Neuroleptic dosing and neuroleptic plasma levels in schizophrenia: determining the optimal regimen.

Abstract

To recommend dose range and therapeutic plasma concentration for several neuroleptics, and to discuss conditions under which neuroleptic plasma levels are clinically useful. Neuroleptic drug therapy is a major component of the acute and maintenance treatment of schizophrenia. However, there is no consensus on what constitutes an appropriate or optimal dose of antipsychotic drug in individual patients. Low-dose medication has the potential to improve psychosocial function and reduces the frequency of side effects but can lead to an increase in positive symptoms and schizophrenic relapse.
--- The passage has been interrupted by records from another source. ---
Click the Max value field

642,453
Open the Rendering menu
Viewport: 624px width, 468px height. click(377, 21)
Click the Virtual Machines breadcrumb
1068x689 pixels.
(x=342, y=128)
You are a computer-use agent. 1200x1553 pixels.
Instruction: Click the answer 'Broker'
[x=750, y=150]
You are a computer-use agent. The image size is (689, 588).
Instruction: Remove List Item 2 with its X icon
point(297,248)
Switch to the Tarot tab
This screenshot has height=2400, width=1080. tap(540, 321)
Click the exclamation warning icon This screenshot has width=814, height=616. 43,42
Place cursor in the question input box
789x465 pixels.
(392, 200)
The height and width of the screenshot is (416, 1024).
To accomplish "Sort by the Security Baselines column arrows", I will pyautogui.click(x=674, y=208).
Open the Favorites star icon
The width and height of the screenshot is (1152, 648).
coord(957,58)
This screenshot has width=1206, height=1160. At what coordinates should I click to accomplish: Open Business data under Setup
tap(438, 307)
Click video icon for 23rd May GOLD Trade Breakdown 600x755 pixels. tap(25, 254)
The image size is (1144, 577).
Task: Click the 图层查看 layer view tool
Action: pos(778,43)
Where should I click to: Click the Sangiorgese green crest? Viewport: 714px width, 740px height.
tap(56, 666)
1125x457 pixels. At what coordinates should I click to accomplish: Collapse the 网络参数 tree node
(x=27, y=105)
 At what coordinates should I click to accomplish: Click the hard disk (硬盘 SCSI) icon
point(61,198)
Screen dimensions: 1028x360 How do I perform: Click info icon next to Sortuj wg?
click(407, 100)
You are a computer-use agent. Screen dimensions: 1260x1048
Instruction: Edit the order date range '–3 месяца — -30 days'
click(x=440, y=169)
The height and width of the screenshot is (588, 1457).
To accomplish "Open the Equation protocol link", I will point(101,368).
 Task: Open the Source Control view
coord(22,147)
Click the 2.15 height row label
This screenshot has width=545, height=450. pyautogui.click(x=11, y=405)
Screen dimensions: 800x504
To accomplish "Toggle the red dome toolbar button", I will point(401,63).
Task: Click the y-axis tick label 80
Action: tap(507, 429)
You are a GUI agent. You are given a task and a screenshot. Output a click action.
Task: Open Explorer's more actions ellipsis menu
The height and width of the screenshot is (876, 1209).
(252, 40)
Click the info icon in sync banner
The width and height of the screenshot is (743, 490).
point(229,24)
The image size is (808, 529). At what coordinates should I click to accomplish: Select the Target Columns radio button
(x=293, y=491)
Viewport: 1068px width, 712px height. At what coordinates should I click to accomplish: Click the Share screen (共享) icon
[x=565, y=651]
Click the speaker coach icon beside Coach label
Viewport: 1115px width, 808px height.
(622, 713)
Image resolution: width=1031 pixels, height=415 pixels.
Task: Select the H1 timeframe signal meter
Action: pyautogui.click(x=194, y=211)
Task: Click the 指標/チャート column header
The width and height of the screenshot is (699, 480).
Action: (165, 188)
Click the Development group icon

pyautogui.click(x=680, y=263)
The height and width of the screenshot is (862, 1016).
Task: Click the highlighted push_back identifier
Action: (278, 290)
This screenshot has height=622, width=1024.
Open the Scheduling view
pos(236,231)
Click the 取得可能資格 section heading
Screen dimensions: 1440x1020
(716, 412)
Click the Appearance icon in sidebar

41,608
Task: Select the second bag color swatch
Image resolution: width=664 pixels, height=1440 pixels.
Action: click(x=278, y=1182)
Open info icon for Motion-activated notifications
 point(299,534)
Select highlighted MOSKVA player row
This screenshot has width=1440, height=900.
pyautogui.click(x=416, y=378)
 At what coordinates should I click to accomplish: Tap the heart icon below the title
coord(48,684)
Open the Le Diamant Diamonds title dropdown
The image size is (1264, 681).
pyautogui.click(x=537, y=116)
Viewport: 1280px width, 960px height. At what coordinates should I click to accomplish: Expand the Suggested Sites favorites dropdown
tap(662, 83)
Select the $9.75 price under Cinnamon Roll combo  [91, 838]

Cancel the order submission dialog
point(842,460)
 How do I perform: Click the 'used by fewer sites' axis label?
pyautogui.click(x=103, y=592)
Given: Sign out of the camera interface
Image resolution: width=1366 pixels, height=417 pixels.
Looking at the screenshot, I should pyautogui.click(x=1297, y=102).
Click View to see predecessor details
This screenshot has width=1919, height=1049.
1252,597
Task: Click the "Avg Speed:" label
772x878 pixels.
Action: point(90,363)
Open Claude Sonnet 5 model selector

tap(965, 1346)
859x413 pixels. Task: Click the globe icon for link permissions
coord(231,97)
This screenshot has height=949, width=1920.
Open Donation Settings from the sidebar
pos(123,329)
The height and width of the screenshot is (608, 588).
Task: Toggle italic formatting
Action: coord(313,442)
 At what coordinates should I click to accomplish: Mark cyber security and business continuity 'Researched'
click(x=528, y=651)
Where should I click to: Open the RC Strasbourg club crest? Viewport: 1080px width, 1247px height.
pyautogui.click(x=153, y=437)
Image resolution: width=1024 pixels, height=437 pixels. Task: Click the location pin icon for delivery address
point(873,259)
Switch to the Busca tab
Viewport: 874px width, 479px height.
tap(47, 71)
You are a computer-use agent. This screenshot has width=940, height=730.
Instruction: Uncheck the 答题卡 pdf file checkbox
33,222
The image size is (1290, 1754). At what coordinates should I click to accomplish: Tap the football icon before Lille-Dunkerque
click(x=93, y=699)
High doses may be associated with behavioural toxicity, symptom exacerbation, a worsening of secondary deficit symptoms, impaired social functioning and increased adverse effects such as acute extrapyramidal symptoms and tardive dyskinesia. Numerous clinical studies have attempted to determine the degree of correlation between dose, neuroleptic blood levels, and clinical response. To date, this approach has met with only limited success: neuroleptic dose overall appears to be a poor predictor of clinical outcome, and the suggested therapeutic plasma level concentrations of some antipsychotic drugs cannot be regarded as established by any means. Furthermore, the ability to conduct neuroleptic plasma levels is not readily accessible in the usual clinical setting. In the acute treatment phase, titrating the dose until the onset of minimal cogwheel rigidity or hypokinesia (neuroleptic threshold dose) has met with some success and is preferable to standard dosing as a means of individualizing pharmacotherapy. During the maintenance phase, a slow and gradual dosage reduction with adjunctive psychosocial and psychotherapeutic intervention is the preferred strategy. Reinforcing patient and physician compliance is a key element in achieving an optimal treatment regimen.